= Strophe =

First part of the ode; structural division of a poem

A strophe (/ˈstroʊfiː/) is a poetic term originally referring to the first part of the ode in Ancient Greek tragedy, followed by the antistrophe and epode. The term has been extended to also mean a structural division of a poem containing stanzas of varying line length. Strophic poetry is to be contrasted with poems composed line-by-line non-stanzaically, such as Greek epic poems or English blank verse, to which the term stichic applies.

In its original Greek setting, "strophe, antistrophe and epode were a kind of stanza framed only for the music", as John Milton wrote in the preface to Samson Agonistes, with the strophe chanted by a Greek chorus as it moved from right to left across the scene.

==Etymology==
Strophe (from Greek στροφή, "turn, bend, twist") is a concept in versification which properly means a turn, as from one foot to another, or from one side of a chorus to the other.

==Poetic structure==
In a more general sense, the strophe is a pair of stanzas of alternating form on which the structure of a given poem is based, with the strophe usually being identical to the stanza in modern poetry and its arrangement and recurrence of rhymes giving it its character. But the Greeks called a combination of verse-periods a system, giving the name "strophe" to such a system only when it was repeated once or more in unmoved form.

A simple form of Greek strophe is the Sapphic strophe. Like all Greek verse, it is composed of alternating long and short syllables (symbolized by — for long, u for short and x for either long or short) in this case arranged in the following manner:

— u — x — u u — u — —

— u — x — u u — u — —

— u — x — u u — u — x — u u — —

Far more complex forms are found in the odes of Pindar and the choral sections of Greek drama.

In choral poetry, it is common to find the strophe followed by a metrically identical antistrophe, which may – in Pindar and other epinician poets – be followed in turn by a metrically dissimilar epode, creating an AAB form.

==Origins and development==
It is said that Archilochus first created the strophe by binding together systems of two or three lines. But it was the Greek ode-writers who introduced the practice of strophe-writing on a large scale, and the art was attributed to Stesichorus, although it is likely that earlier poets were acquainted with it. The arrangement of an ode in a splendid and consistent artifice of strophe, antistrophe and epode was carried to its height by Pindar.

==Variant forms==
With the development of Greek prosody, various peculiar strophe-forms came into general acceptance, and were made celebrated by the frequency with which leading poets employed them. Among these were the Sapphic, the Elegiac, the Alcaic, and the Asclepiadean strophe, all of them prominent in Greek and Latin verse. The briefest and the most ancient strophe is the elegiac couplet, which consists of two verses of the same class of rhythm, the second producing a melodic counterpart to the first.

==Reproductions==
The forms in modern English verse which reproduce most exactly the impression aimed at by the ancient ode strophe are the elaborate rhymed stanzas of such poems as Keats' Ode to a Nightingale or Matthew Arnold's The Scholar-Gipsy.

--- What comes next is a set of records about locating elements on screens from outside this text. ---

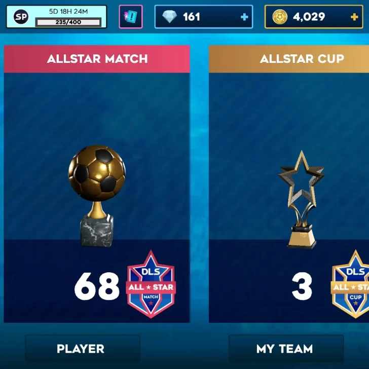The width and height of the screenshot is (369, 369).
Task: Select the gold star trophy
Action: point(302,200)
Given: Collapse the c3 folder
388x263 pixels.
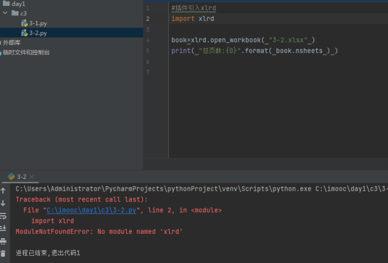Looking at the screenshot, I should tap(5, 13).
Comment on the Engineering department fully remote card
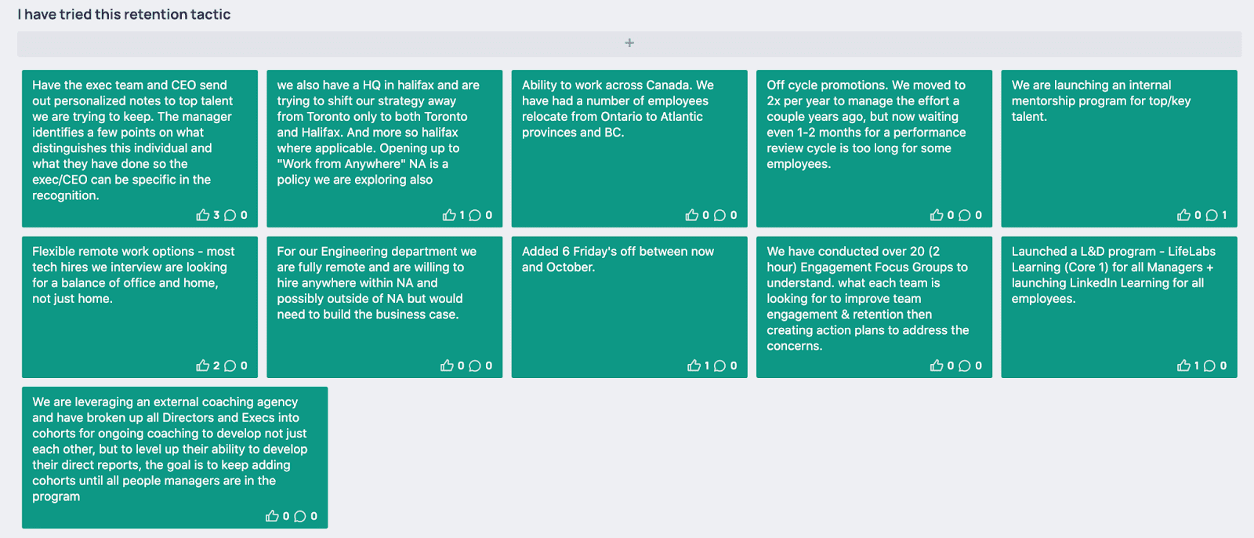1254x538 pixels. pos(475,365)
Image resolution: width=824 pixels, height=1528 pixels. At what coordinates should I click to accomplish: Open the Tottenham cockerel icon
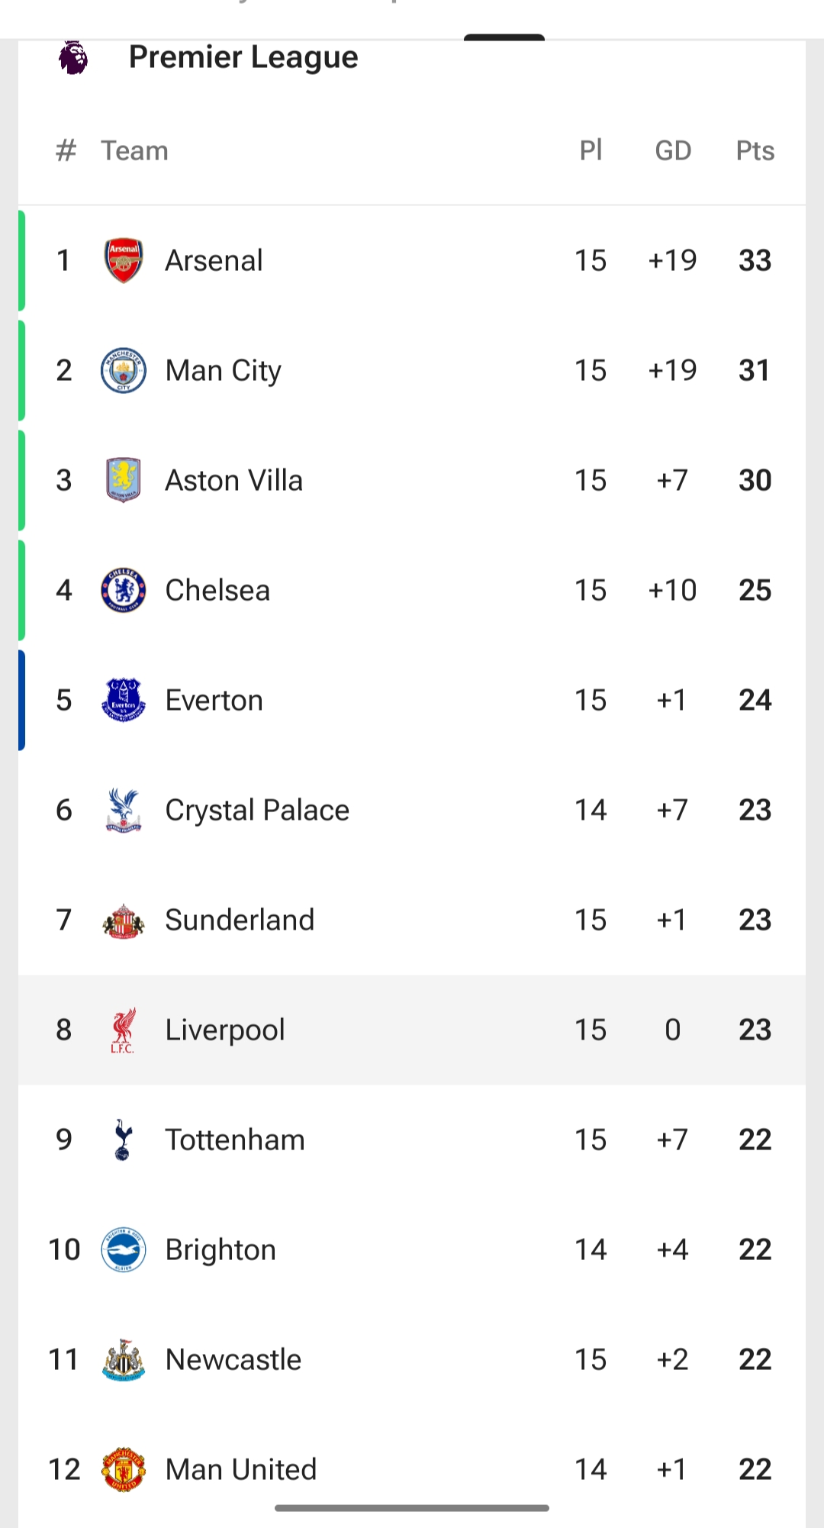(x=123, y=1140)

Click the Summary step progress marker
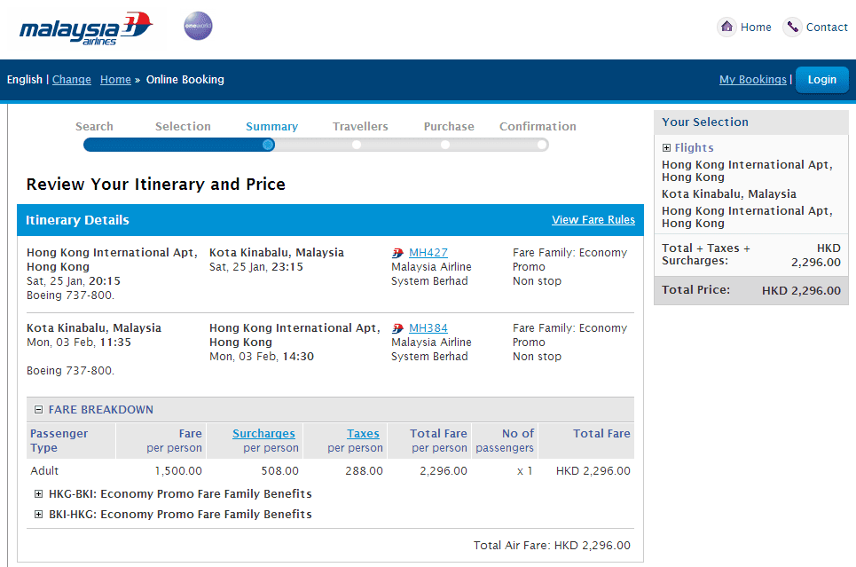pos(268,145)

A strophic form of poetry called Muwashshah developed in Andalucia as early as the 9th century CE, which then spread to North Africa and the Middle East. Muwashshah was typically in classical Arabic, with the refrain sometimes in the local dialect.

==Contemporary usage==
The term strophe is used in modern and post-modern criticism to indicate "long non-isomorphic units" of verse whereas the term "stanza [is used] for more regular ones".